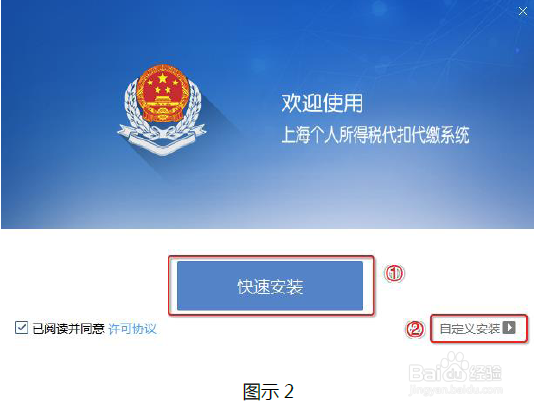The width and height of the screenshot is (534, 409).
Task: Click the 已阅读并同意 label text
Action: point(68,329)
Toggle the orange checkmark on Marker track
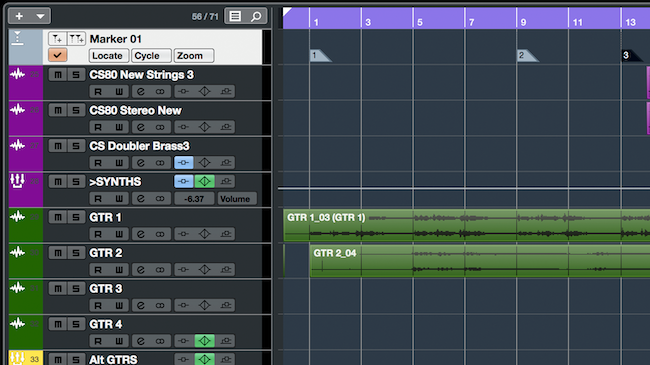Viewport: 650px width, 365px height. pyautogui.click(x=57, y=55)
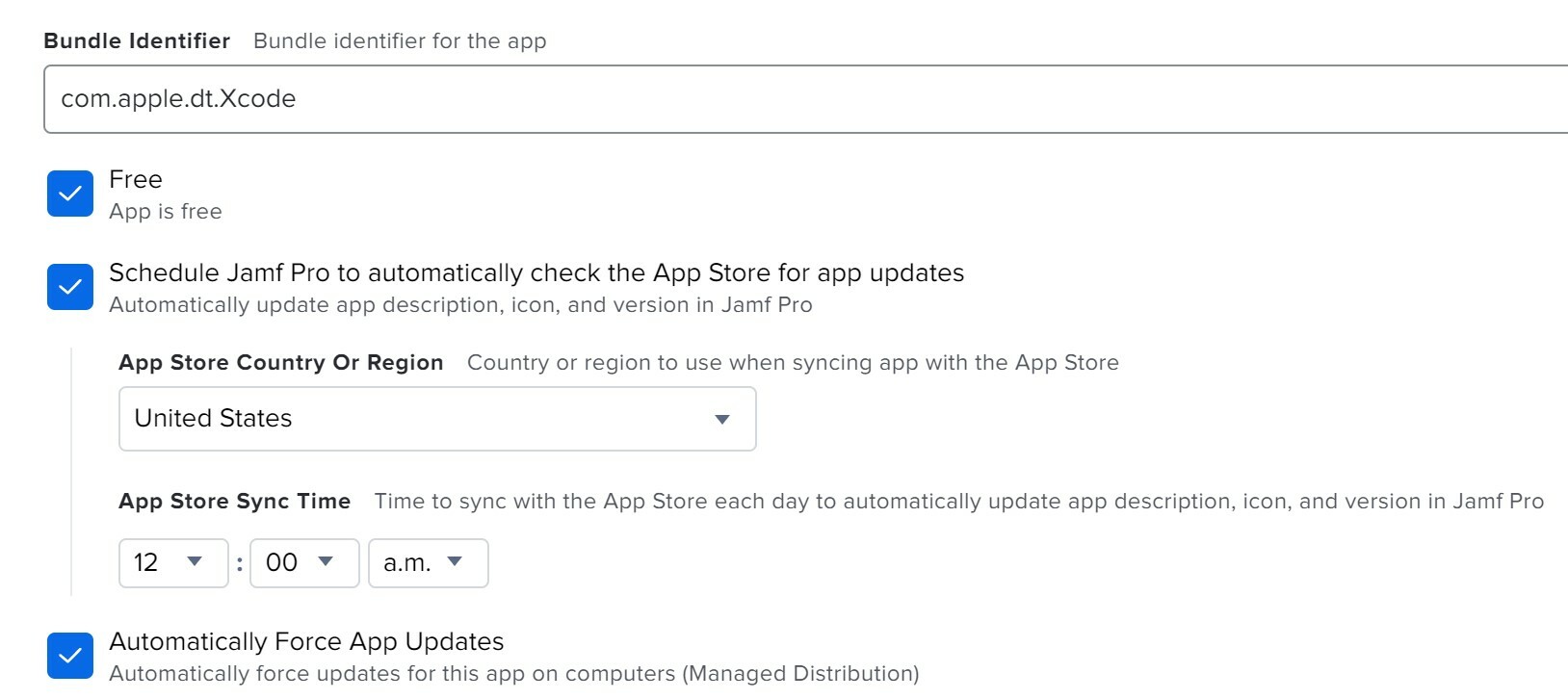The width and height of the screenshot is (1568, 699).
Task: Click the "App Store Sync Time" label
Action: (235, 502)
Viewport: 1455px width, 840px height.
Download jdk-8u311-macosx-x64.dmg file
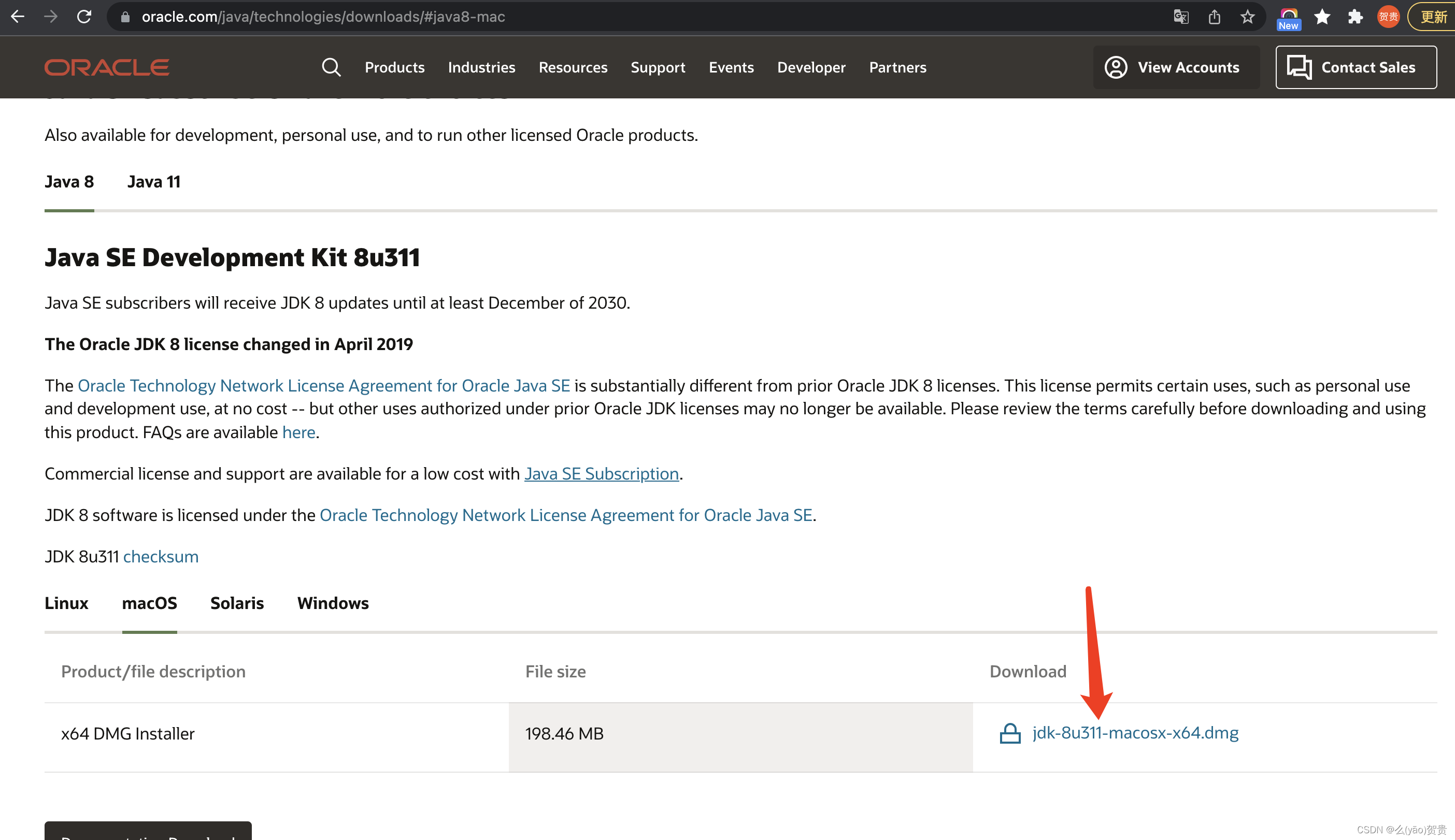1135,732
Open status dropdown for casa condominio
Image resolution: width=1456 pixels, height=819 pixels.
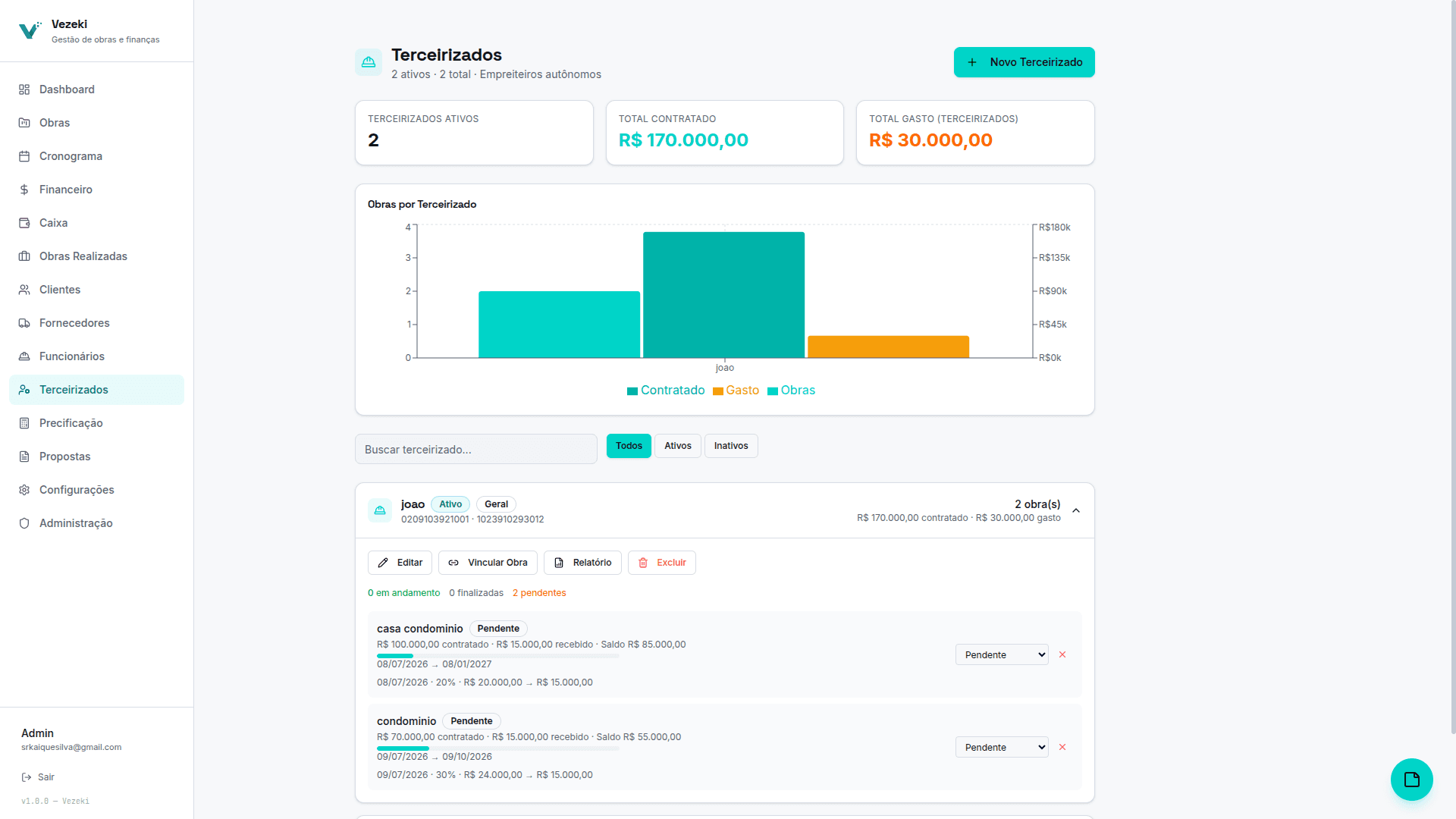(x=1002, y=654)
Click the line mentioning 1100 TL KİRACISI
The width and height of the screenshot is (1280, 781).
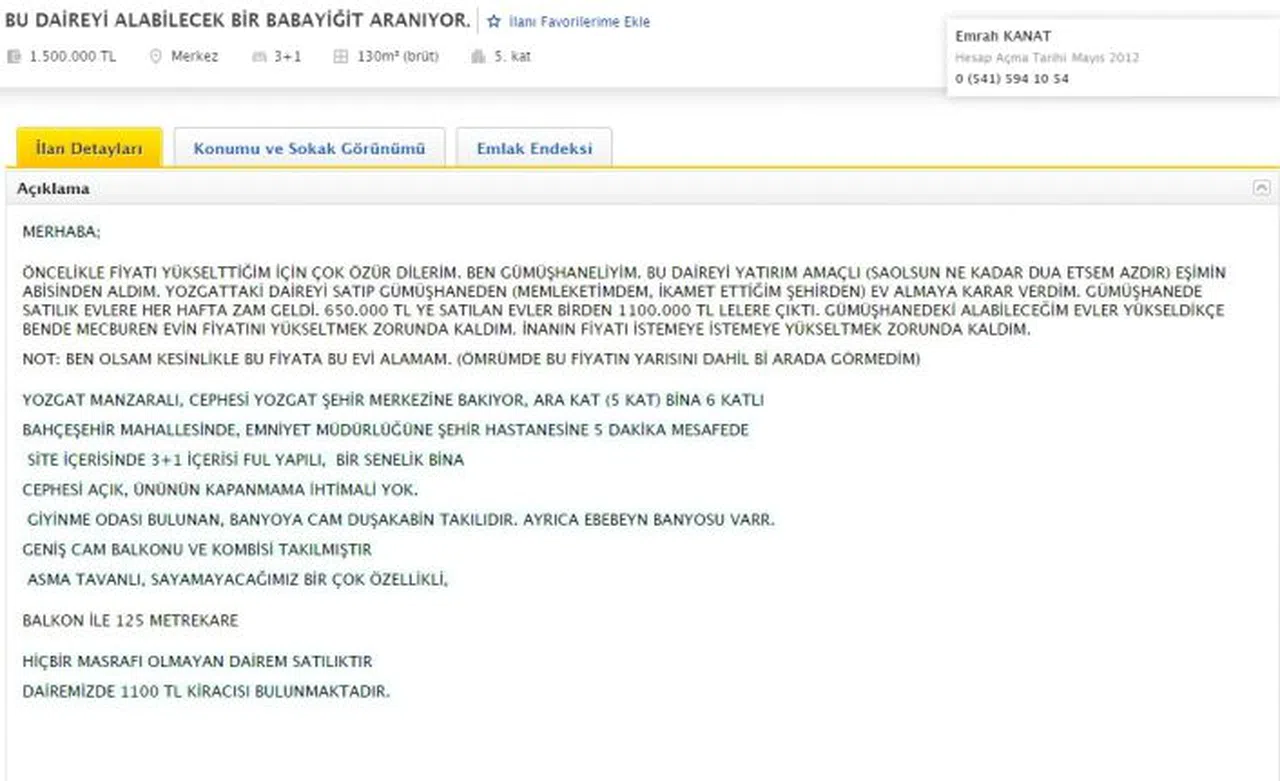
⁂
Begin at the line with "Toggle the orange checkmark on Marker track" and end at the last line of the data above. Reproduce those lines exactly, but not the pictures.

Answer space:
Toggle the orange checkmark on Marker track
Viewport: 650px width, 365px height. pyautogui.click(x=57, y=55)
The width and height of the screenshot is (1568, 699).
Task: Click the "App Store Sync Time" label
Action: (235, 502)
Viewport: 1455px width, 840px height.
Download jdk-8u311-macosx-x64.dmg file
1135,732
Open status dropdown for casa condominio
Image resolution: width=1456 pixels, height=819 pixels.
(x=1002, y=654)
Click the line mentioning 1100 TL KİRACISI
The width and height of the screenshot is (1280, 781).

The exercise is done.